You did not answer my question. I am aware of what you think that you are saying, but would like you to answer my question directly. Thanks. (btw, there is a U.S. case centering around "utility" that speaks to the "mere study plan" as not enough)

Frank said...

To US Anon,
I am saying that if a patent application claims, for example, 2 new compounds, it would be sufficient for the application to only describe the actual synthesis of one of those compounds and for there to be data demonstrating pharmacological activity of only the single compound. By means of reasonable extrapolation, it is reasonable to predict, therefore expect, the other compound to also have the claimed utility.

If this is not the case in the US, then I shall have to worry about the numerous patens I have had granted over the years.

If the US position is that the applicant is not in 'possession' of the unexemplified compound, then possession is clearly not a requirement.

THE US anon said...


Merely claiming "it is reasonable" does not make it so.

Take a look (again, for the first time?) at the number of FAILED FDA approval attempts.

That aside, you still have not answered my question as to the law.
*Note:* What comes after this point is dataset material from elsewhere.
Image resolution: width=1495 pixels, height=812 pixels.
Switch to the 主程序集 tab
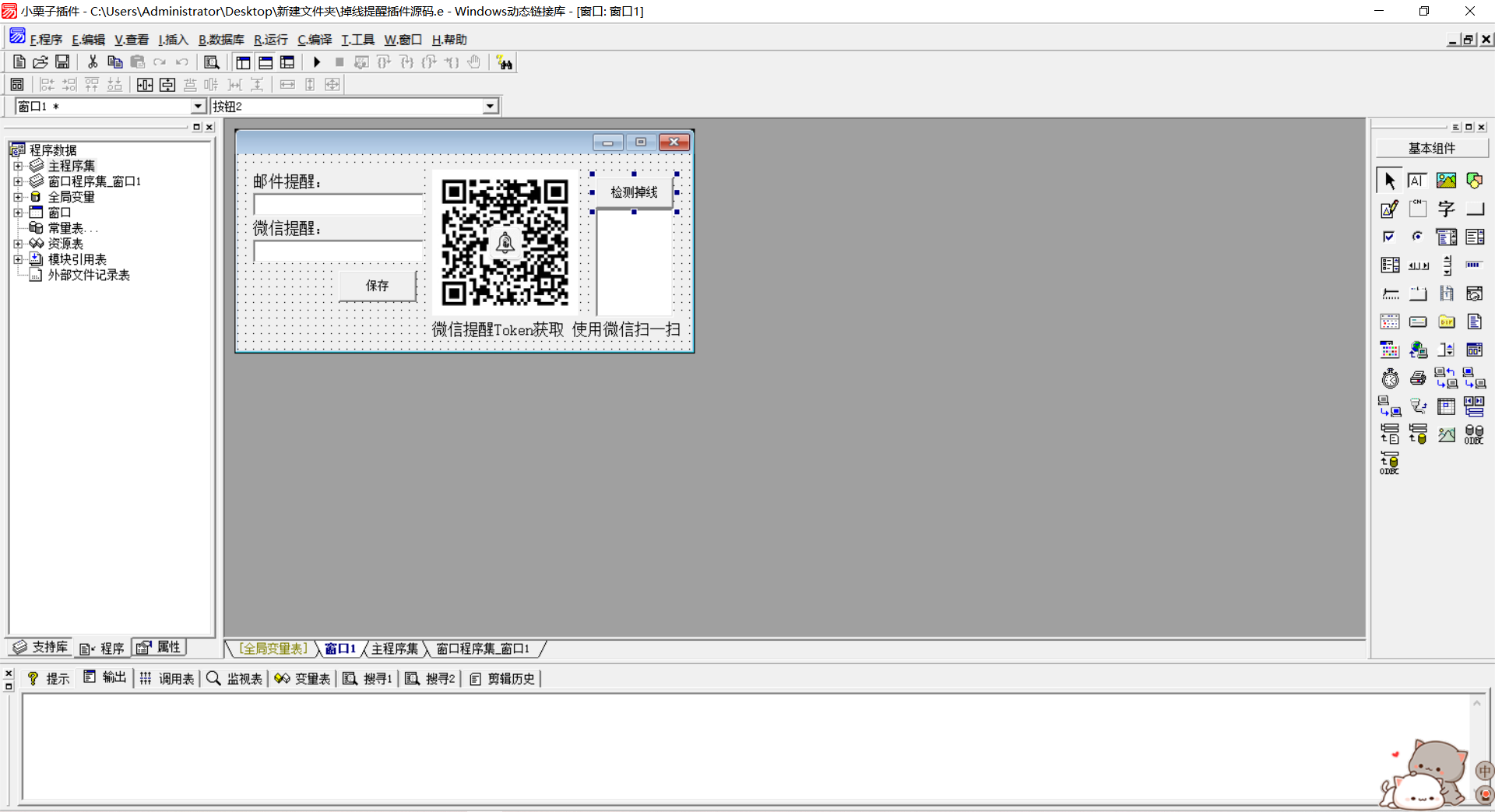[x=395, y=649]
(and yes, possession remains a bedrock requirement)

Frank said...

US Anon, As I pointed out in my first post, you are clearly unhappy with the fact that pharmaceutical patents are granted for compounds which fail to gain FDA approval. However, as I also pointed out, the fact you do not like the way the law is applied, does not alter the current legal position.

Regarding possession being a deadrock requirement, I defer to your knowledge on that point. Referring back to my previous example, in such an application the applicant must therefore be in possession of the unexemplified compound.

I am glad we can finish in agreement.

THE US anon said...

And Frank, as I have pointed out in my last post, you STILL have not answered my question.

There is no "fact" in my liking or not liking something. Law not applied (for whatever reasons) is not law applied. If on a general basis possession at time of filing is the law but has not been challenged, that lack of challenge does not change the law. Lacking possession of actual utility at the time of filing because no such utility exists does not - and cannot - change the law concerning possession at time of filing.

I think the only agreement we have "finished" with is that you are dodging a very simple and basic question.

Given the ultimate failure of something prophetic, one cannot say that one possesses the prophetic. Instead, all one possesses is a study plan and a desired utility.

Ad Man home alone said...

Comments on the case would be more of interest and more welcome and more appropriate. With the huge readership of this blog, I am a litle dismayed by the sparsity of challenging contributions.

Anonymous said...

astonishing Para 459-505...

Visitor said...

While most comments here focus on the nerdy details of law, this is in fact a very important decision in the broader context of patent and public health. Why so little has been discussed in this regard??